** Material for this exercise follows **

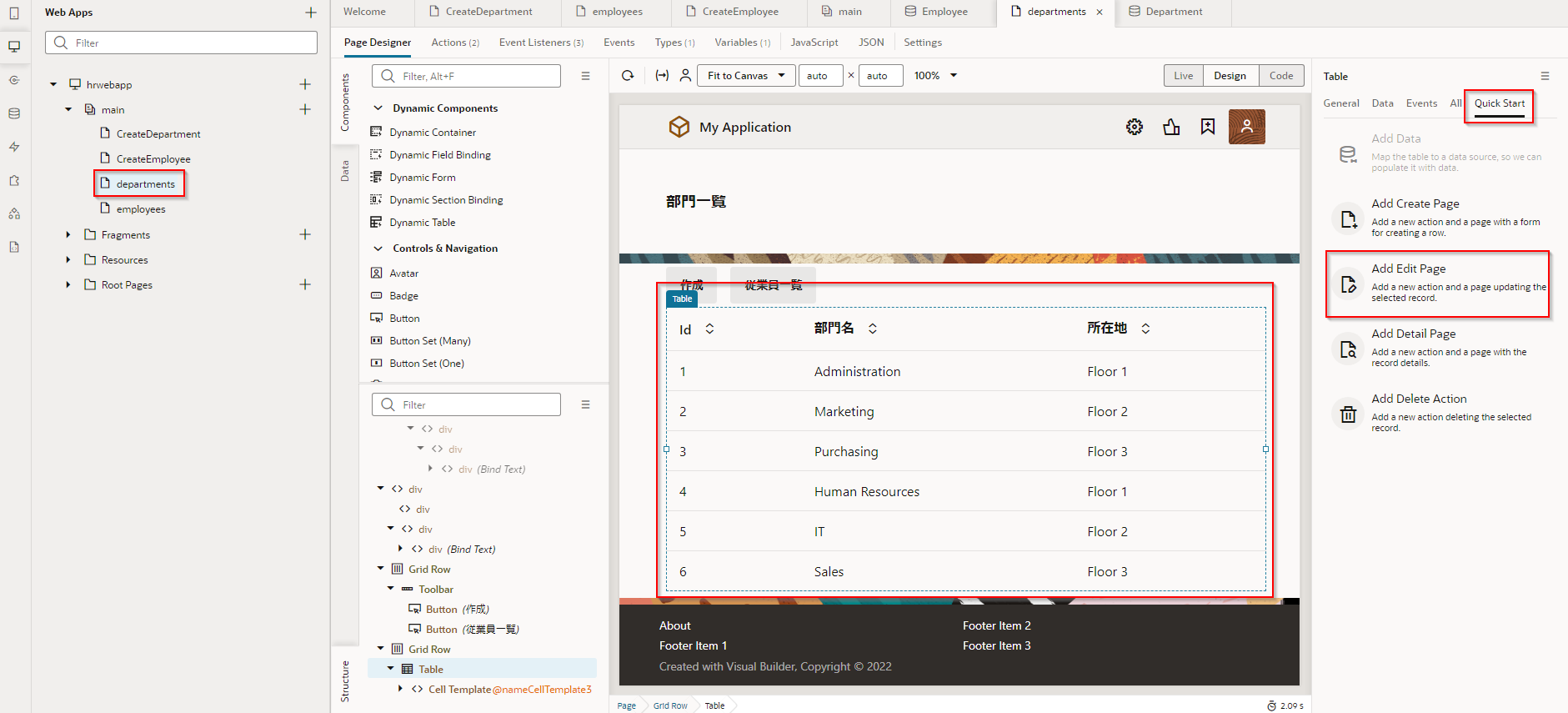Click the user avatar in app header

[x=1246, y=127]
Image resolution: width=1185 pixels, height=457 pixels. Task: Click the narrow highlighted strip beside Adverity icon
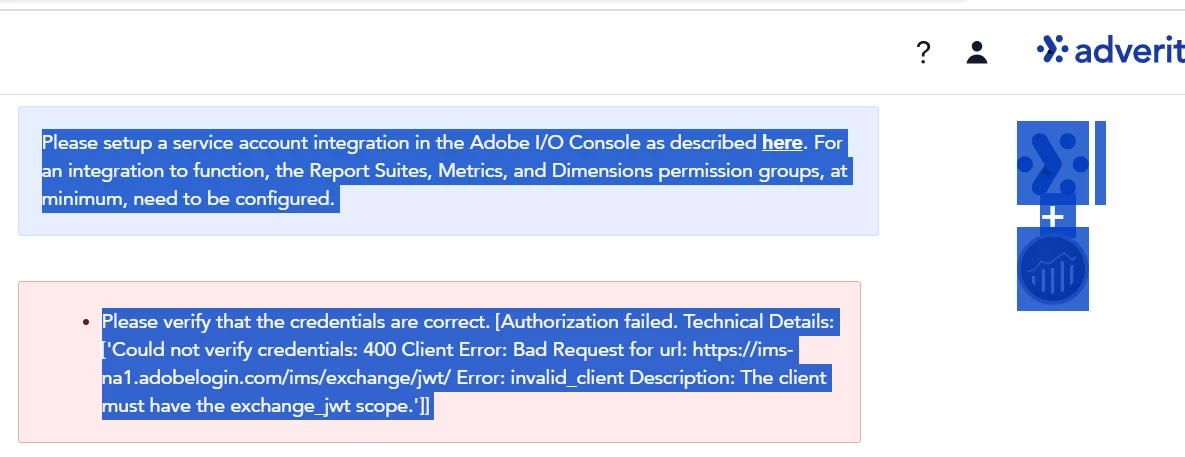1100,162
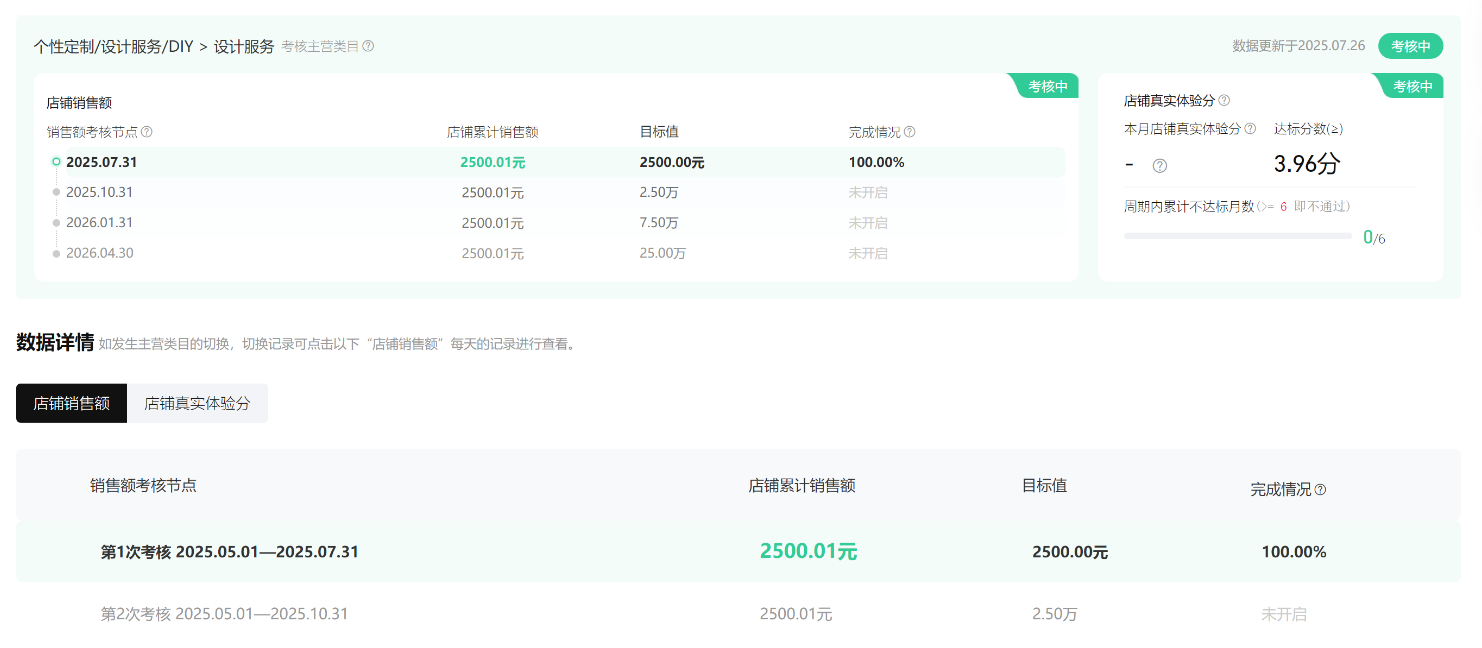
Task: Switch to the 店铺真实体验分 tab in 数据详情
Action: click(x=197, y=403)
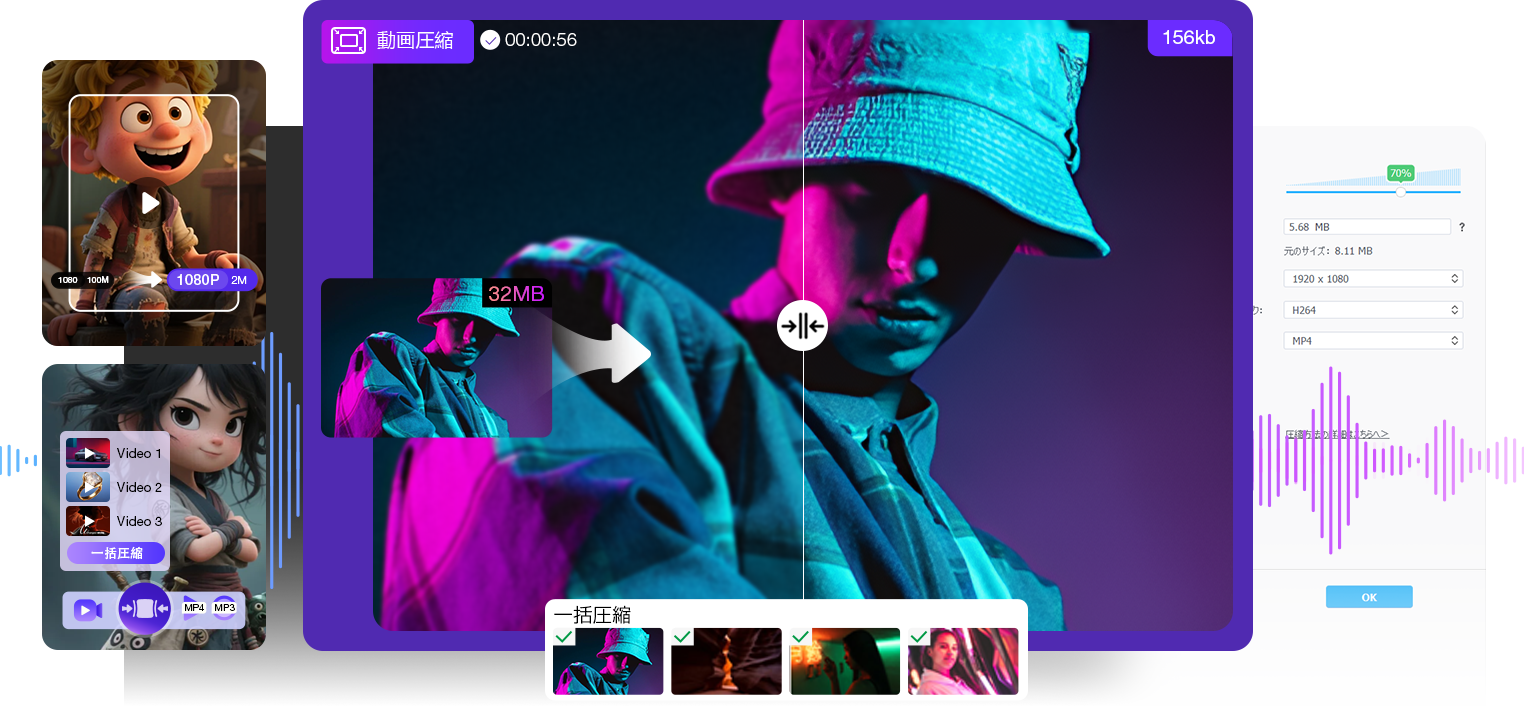Toggle checkbox on the smiling woman thumbnail
This screenshot has width=1524, height=706.
(919, 637)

** End of Material for this exercise **

### Work required
Exact copy required, pictures excluded: the lines from the one holding "Image resolution: width=1185" through the last line of the data, both ends included.

### Answer to this task
Image resolution: width=1185 pixels, height=457 pixels. Task: Click the narrow highlighted strip beside Adverity icon
1100,162
Task: Switch to the 店铺真实体验分 tab in 数据详情
Action: click(x=197, y=403)
Toggle checkbox on the smiling woman thumbnail
This screenshot has width=1524, height=706.
(919, 637)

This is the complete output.